TeraByte Unlimited (http://www.bootitng.com) offers CopyWipe as free software.  This just performs whole drive copying to another or whole drive wiping to "shred" data so it is unrecoverable.  It comes in DOS or Windows version.

For copying options you can: 1. Scale size proportionally from the original to the larger drive; 2. Straight copy of used sectors; 3. Raw copy of both used and unused sectors.

A users manual is available so you can read about its features before downloading CopyWipe.  The manual also shows how to make a bootable disk / cd with CopyWipe on it.

I use BootItNG and Image for Windows also from TeraByte Unlimited for my imaging/cloning needs (paid version).  The company has a very active and knowledgeable technical forum.  The interface for their products may not be pretty but they get to the point, albeit technically oriented, does its job very well, and is not bloated with extra "features".

patrick

f0dder:
If the drives are the same size, simply booting from a linux livecd and doing dd if=/dev/HDx of=/dev/HDy should do the trick (setting a largeish blocksize is probably a good idea, though). If cloning to a larger disk, it's probably a good idea to use some dedicated tool...

MerleOne:
Also have a look at Drive Snapshot, http://www.drivesnapshot.de/en/, which allows for this kind of cloning.  There is a 30 fully functionnal version available, you can always try.

Snapshot has the unique ability to be able to exclude files/directory from the saved image, handy if you have a lot of multimedia files you want to backup separately or transfer elsewhere, while retaining the structure of your original HDD.  At restore, excluded files are created, but only contain zeros.

The differential mode of snapshot is also extremely powerful.

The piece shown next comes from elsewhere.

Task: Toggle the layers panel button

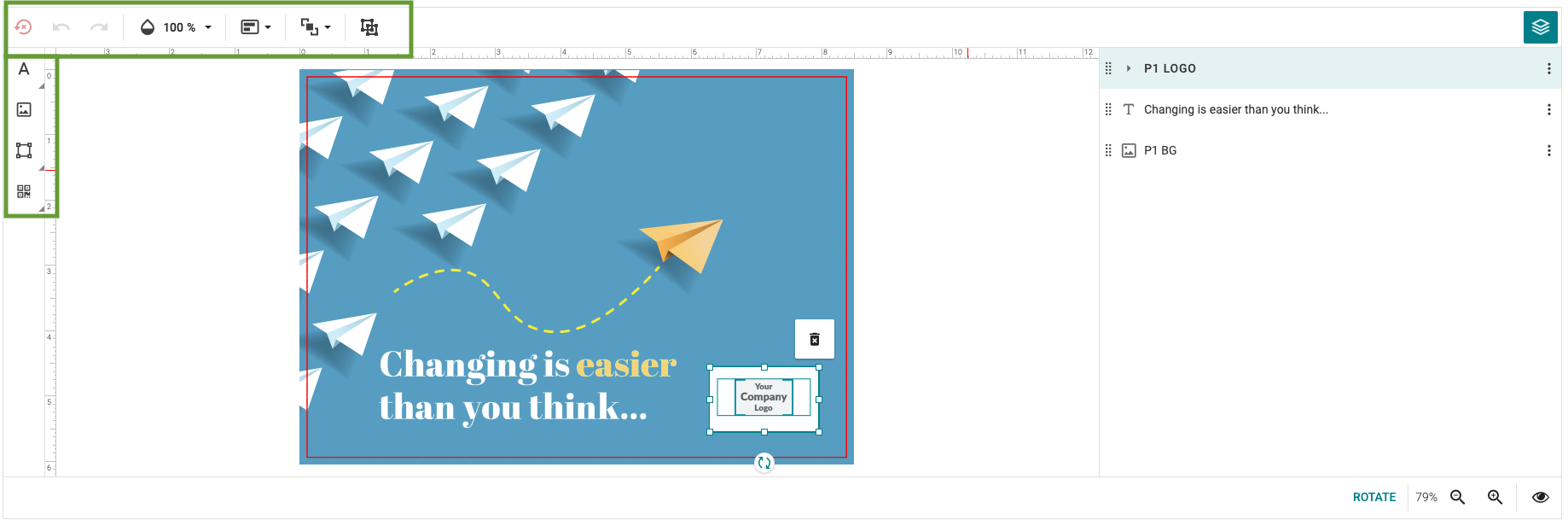Action: pyautogui.click(x=1540, y=27)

Last benefit : it doesn't require an install, the executable is 190 kB large and fully functionnal.

PPLandry:
My Acer laptop HD (5 years old, IDE 40GB) is showing signs of wear. It seems to have problems reading some areas of the disk and gives me a "blue" screen followed with a major crash, at times. I have an 80GB IDE portable drive which I could swap (2 years old).

I'm considering using XXClone. Is this still a good choice? It won't strickly speaking make an image, but simply copy all files and make it bootable, optionally copy the Disk ID. Will that guarantee that the end result will work when I install that 80GB HD into my portable? Fully configured for all my 100's of applications?

Should I go with a true image software?

The fact that some areas are not readable, will that cause problems with XXClone?

Thanks for helping a "software" guy with this hardware question.